Home > Software design >  Convert Sum Type to Phantom Type via Type Classes
Convert Sum Type to Phantom Type via Type Classes

Time:01-03

I was experimenting with phantom types in Haskell. My goal is to convert the LangCode Type to it's corresponding Phantom Type representation via Type Classes for example DE to Lang DE.

module Main (main) where

import Data.Proxy (Proxy(..))

data DE
data EN

data LangCode
  = DE
  | EN
  deriving (Eq, Show)

type Lang a = Proxy a

de :: Lang DE
de = Proxy

en :: Lang EN
en = Proxy

class ToLangCode a where
  toLangCode :: Lang a -> LangCode

instance ToLangCode DE where
  toLangCode _ = DE
instance ToLangCode EN where
  toLangCode _ = EN

class FromLangCode a where
  fromLangCode :: LangCode -> Lang a

instance FromLangCode DE where
  fromLangCode DE = Proxy
instance FromLangCode EN where
  fromLangCode EN = Proxy

main :: IO ()
main = do
  print $ de -- Output => Proxy
  print $ en -- Output => Proxy

  print $ toLangCode de -- Output => DE
  print $ toLangCode en -- Output => EN

  -- works
  print $ (fromLangCode DE :: Lang DE) -- Output => Proxy
  print $ (fromLangCode EN :: Lang EN) -- Output => Proxy

  -- throws an error
  print $ fromLangCode DE -- Output => Proxy
  print $ fromLangCode EN -- Output => Proxy

With a type annotation it works fine. But without it I get this error.

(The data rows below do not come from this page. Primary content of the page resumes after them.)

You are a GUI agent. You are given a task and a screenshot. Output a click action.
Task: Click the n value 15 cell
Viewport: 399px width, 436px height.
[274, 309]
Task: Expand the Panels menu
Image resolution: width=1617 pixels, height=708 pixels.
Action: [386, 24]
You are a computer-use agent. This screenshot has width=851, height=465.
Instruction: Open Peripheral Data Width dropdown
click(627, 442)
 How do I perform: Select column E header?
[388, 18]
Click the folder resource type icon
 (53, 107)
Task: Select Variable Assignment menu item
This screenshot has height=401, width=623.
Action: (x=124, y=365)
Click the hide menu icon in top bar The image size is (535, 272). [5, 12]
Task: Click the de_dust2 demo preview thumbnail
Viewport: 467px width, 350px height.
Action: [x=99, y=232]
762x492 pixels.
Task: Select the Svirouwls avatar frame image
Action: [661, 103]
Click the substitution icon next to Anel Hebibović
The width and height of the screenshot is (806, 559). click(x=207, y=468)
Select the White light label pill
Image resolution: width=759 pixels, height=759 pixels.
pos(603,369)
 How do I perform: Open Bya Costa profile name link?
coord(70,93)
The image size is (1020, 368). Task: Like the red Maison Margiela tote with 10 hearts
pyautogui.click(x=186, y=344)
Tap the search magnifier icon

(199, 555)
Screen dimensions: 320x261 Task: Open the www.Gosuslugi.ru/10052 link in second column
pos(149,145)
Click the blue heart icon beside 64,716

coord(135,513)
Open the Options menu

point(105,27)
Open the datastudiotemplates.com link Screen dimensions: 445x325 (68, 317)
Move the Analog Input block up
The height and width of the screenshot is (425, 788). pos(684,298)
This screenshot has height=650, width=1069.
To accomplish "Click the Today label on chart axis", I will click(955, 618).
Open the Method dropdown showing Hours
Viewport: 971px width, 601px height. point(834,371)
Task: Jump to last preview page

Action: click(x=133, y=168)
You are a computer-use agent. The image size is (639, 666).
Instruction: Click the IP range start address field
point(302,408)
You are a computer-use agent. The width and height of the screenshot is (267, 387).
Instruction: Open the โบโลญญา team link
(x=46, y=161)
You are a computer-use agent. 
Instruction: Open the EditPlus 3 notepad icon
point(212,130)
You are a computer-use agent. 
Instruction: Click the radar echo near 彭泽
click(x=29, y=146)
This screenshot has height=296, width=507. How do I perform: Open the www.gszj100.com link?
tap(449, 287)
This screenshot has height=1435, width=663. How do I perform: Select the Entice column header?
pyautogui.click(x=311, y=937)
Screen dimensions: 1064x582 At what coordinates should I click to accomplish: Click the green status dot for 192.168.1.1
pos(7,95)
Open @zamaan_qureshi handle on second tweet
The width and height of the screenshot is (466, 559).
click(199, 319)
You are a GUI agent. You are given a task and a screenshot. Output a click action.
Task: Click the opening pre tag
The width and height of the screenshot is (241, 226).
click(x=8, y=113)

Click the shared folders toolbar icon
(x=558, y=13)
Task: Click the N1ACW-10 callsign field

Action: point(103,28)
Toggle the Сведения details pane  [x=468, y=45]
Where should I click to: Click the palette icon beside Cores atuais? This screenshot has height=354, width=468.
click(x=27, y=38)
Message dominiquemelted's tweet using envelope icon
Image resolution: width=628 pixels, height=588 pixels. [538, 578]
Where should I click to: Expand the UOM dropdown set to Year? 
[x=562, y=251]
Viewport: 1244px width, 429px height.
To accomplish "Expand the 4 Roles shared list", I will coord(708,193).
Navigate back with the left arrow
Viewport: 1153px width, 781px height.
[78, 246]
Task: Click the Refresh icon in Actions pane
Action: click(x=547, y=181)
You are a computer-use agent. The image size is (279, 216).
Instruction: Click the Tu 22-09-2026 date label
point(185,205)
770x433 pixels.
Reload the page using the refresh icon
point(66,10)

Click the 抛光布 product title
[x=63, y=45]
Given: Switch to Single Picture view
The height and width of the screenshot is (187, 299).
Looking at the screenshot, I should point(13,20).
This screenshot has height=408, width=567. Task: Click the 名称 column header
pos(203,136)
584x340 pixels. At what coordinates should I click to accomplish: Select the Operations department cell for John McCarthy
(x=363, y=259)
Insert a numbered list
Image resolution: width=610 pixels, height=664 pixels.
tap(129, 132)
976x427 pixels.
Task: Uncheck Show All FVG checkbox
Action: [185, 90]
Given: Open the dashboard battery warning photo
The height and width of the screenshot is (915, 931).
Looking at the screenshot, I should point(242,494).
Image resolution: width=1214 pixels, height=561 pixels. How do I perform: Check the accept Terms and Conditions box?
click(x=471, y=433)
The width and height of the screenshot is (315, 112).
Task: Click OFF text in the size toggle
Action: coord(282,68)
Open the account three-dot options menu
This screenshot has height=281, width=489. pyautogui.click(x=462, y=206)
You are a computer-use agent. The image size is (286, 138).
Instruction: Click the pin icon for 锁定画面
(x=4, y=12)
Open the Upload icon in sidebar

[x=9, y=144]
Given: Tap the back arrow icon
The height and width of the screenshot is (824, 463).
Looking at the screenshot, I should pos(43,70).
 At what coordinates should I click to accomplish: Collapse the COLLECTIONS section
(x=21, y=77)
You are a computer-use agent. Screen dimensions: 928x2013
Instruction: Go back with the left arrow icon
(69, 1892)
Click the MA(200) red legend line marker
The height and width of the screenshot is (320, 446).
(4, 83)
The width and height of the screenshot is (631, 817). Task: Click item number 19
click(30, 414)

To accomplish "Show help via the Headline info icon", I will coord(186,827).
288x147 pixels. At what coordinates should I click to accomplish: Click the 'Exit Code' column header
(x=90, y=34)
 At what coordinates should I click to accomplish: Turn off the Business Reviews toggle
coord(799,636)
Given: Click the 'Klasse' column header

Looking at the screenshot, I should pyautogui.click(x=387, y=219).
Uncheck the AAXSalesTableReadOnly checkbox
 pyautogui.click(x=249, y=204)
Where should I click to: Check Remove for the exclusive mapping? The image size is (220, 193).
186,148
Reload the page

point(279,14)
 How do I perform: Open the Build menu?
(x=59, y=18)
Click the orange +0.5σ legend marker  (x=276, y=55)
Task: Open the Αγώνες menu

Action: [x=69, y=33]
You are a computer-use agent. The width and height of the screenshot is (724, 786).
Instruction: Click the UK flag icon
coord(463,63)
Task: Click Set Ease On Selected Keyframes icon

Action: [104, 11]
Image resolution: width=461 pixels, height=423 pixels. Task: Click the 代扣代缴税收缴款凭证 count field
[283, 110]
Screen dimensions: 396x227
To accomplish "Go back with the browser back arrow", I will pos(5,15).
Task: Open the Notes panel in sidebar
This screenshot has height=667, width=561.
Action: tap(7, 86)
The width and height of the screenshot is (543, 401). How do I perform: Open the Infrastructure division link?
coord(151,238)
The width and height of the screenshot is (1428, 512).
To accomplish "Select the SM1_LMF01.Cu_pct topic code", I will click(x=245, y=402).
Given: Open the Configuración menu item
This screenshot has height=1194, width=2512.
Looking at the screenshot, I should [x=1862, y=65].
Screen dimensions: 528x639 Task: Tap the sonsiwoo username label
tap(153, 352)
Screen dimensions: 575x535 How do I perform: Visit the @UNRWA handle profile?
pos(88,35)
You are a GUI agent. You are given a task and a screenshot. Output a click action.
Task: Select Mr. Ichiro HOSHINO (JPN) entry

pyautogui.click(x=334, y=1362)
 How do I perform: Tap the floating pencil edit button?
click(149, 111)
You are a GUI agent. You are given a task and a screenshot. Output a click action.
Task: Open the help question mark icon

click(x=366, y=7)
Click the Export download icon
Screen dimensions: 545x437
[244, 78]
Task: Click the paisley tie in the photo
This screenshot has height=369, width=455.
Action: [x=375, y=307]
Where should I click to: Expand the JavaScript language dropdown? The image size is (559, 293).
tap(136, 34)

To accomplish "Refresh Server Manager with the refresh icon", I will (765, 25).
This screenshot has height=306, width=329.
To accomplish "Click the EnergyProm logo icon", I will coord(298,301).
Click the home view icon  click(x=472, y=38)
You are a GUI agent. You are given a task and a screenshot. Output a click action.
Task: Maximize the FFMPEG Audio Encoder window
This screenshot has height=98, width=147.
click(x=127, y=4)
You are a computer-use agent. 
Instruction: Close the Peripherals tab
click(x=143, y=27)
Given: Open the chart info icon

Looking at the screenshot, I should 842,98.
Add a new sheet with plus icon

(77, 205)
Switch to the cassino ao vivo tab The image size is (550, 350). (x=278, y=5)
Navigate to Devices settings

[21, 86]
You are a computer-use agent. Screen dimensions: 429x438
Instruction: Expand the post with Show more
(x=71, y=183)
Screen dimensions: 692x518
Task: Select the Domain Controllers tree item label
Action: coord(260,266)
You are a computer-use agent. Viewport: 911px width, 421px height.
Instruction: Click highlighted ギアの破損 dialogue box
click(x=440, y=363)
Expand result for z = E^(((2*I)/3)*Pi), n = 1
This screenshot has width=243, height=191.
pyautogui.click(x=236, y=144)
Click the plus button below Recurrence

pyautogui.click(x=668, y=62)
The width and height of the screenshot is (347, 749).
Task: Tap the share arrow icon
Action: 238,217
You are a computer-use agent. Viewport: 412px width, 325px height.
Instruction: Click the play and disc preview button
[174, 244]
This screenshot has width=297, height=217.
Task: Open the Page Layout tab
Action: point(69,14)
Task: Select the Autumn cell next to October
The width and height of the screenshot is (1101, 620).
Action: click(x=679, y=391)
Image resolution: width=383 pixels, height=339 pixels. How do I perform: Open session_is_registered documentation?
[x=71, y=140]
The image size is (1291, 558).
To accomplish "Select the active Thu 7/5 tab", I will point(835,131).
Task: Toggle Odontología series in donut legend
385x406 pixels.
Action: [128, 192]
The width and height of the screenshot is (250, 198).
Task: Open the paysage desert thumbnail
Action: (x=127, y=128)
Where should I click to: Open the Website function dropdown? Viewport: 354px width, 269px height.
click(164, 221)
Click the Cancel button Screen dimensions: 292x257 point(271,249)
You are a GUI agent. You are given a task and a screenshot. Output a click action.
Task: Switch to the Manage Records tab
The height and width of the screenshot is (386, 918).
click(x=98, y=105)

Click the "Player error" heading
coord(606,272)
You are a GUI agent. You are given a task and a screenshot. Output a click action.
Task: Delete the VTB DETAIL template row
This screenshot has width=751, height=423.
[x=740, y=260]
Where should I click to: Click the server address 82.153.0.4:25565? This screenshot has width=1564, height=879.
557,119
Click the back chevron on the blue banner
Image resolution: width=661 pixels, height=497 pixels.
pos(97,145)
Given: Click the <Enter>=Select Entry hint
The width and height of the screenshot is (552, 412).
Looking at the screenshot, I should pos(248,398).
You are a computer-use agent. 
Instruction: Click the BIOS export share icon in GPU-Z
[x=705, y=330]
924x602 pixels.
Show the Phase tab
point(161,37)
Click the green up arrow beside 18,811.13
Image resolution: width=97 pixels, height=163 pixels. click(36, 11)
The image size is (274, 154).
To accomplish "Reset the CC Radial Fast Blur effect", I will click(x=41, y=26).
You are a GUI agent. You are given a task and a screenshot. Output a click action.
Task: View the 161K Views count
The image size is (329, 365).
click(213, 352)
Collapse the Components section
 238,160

[1 of 1] Compiling Main             ( main.hs, main.o )

main.hs:50:11: error:
    * Ambiguous type variable `a0' arising from a use of `fromLangCode'
      prevents the constraint `(FromLangCode a0)' from being solved.
      Probable fix: use a type annotation to specify what `a0' should be.
      These potential instances exist:
        instance FromLangCode DE -- Defined at main.hs:32:10
        instance FromLangCode EN -- Defined at main.hs:34:10
    * In the second argument of `($)', namely `fromLangCode DE'
      In a stmt of a 'do' block: print $ fromLangCode DE
      In the expression:
        do print $ de
           print $ en
           print $ toLangCode de
           print $ toLangCode en
           ....
   |
50 |   print $ fromLangCode DE -- Output => Proxy
   |           ^^^^^^^^^^^^^^^

main.hs:51:11: error:
    * Ambiguous type variable `a1' arising from a use of `fromLangCode'
      prevents the constraint `(FromLangCode a1)' from being solved.
      Probable fix: use a type annotation to specify what `a1' should be.
      These potential instances exist:
        instance FromLangCode DE -- Defined at main.hs:32:10
        instance FromLangCode EN -- Defined at main.hs:34:10
    * In the second argument of `($)', namely `fromLangCode EN'
      In a stmt of a 'do' block: print $ fromLangCode EN
      In the expression:
        do print $ de
           print $ en
           print $ toLangCode de
           print $ toLangCode en
           ....
   |
51 |   print $ fromLangCode EN -- Output => Proxy
   |           ^^^^^^^^^^^^^^^
exit status 1

My question is. Is it possible to implement it in a way so that the type annotations are no longer needed?

Updated version

{-# LANGUAGE DataKinds #-}
{-# LANGUAGE GADTs #-}
{-# LANGUAGE KindSignatures #-}
{-# LANGUAGE StandaloneDeriving #-}
{-# LANGUAGE FlexibleInstances #-}

module Main (main) where

data LangCode = DE | EN deriving (Eq, Show)

data SLangCode a where
    SDE :: SLangCode DE
    SEN :: SLangCode EN

data Lang (a :: LangCode) where
  LangDE :: Lang 'DE
  LangEN :: Lang 'EN

deriving instance Show (Lang 'DE)
deriving instance Show (Lang 'EN)

slcDE :: SLangCode a -> Lang 'DE -> Lang a
slcDE SDE t = t
slcDE SEN _ = LangEN

slcEN :: SLangCode a -> Lang 'EN -> Lang a
slcEN SEN t = t
slcEN SDE _ = LangDE

class ToLangCode a where
  toLangCode :: Lang a -> LangCode

instance ToLangCode 'DE where
  toLangCode _ = DE
instance ToLangCode 'EN where
  toLangCode _ = EN

class FromLangCode a where
  fromLangCode :: SLangCode a -> LangCode -> Lang a

instance FromLangCode 'DE where
  fromLangCode SDE DE = LangDE
instance FromLangCode 'EN where
  fromLangCode SEN EN = LangEN

main :: IO ()
main = do
  print $ toLangCode LangDE -- Output => DE
  print $ toLangCode LangEN -- Output => EN

  print $ fromLangCode SDE DE -- Output => LangDE
  print $ fromLangCode SEN EN -- Output => LangEN

CodePudding user response:

Here's the problem. It's a fundamental property of types that if the term-level expressions e1 and e2 have the same type t, then substituting e1 with e2 in a program doesn't change any of the program's types. That's what makes them types.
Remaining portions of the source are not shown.